◆ Exercise objective ◆
Will you output all of the data below exactly, omitting the images?
Excerpted data Block Start
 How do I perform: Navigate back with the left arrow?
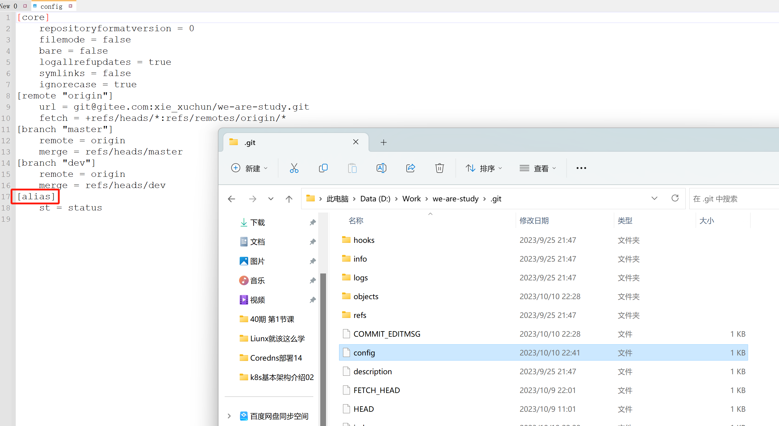[x=231, y=199]
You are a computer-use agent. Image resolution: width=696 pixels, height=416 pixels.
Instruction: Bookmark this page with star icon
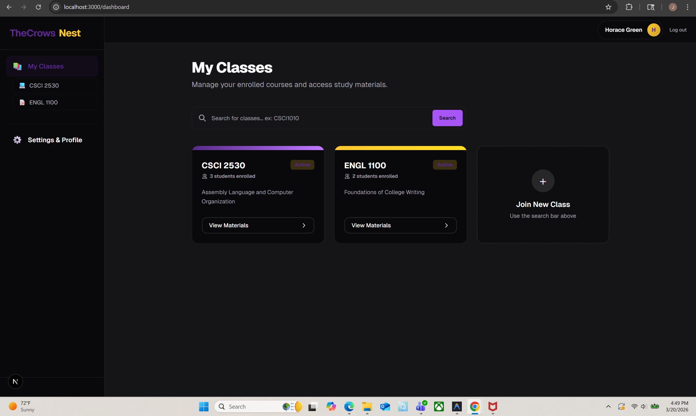pyautogui.click(x=608, y=7)
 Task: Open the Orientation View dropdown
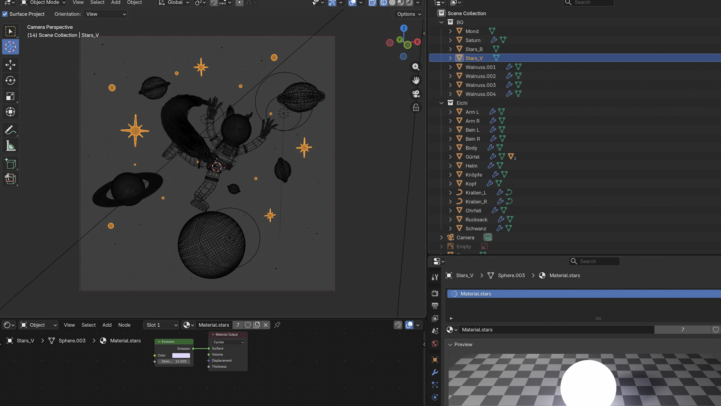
Excerpted data Block End
◆ Solution for this exercise ◆
 How do I perform: Navigate back with the left arrow?
[x=231, y=199]
You are a computer-use agent. Image resolution: width=696 pixels, height=416 pixels.
Instruction: Bookmark this page with star icon
pyautogui.click(x=608, y=7)
 Task: Open the Orientation View dropdown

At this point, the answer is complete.